Niños con discapacidad

La noticia publicada en el periódico El Mundo este lunes 14 de diciembre de 2015 muestra el horror más espeluznante, el IS – el autodenominado Estado Islámico – ha ordenado matar a los recién nacidos que presenten signos de discapacidad – síndrome de Down o alteraciones físicas.

No podemos extrañarnos que un grupo que muestra un nulo respeto por la vida humana decida acabar con la vida de unos o de otros por cualquier motivo. En este caso son PERSONAS con discapacidad, en otro son cristianos, otros son musulmanes que no se pliegan a jurar fidelidad a su “estado islámico”, otro son homosexuales. El motivo es realmente indiferente. La cuestión es sencillamente la aberrante idea de que ellos tienen derecho a decidir quién puede vivir y quién debe morir.

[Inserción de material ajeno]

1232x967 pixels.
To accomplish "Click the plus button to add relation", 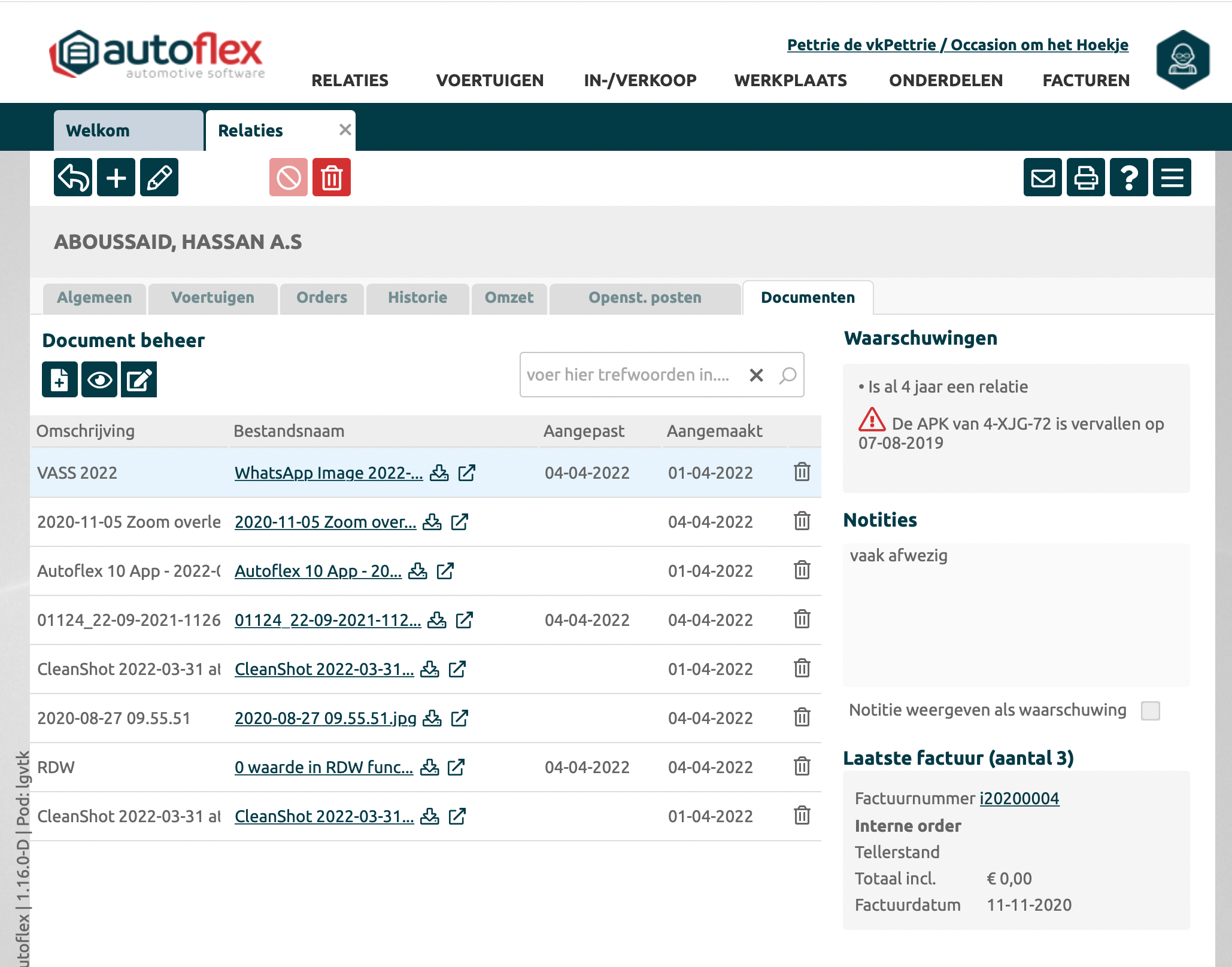I will click(x=116, y=177).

Lo que me resulta absolutamente sorprendente es que algunos se rasguen las vestiduras por la “selección” de IS de matar a PERSONAS con discapacidad. ¿Acaso no es exactamente lo que está ocurriendo en este país, España, día a día con las PERSONAS con discapacidad antes de nacer?.

Si se sospecha que una mujer embarazada – a la que habitualmente se le llama “MAMÁ” aunque todavía no haya parido, ya que todo el mundo reconoce que en su vientre está creciendo su HIJO – tiene riesgo de que dé a luz a una PERSONA con discapacidad, en España va a verse sometida a una ingente cantidad de presiones por parte de personal “sanitario” sin duda, pero también con frecuencia por parte de su entorno laboral y a menudo también familiar.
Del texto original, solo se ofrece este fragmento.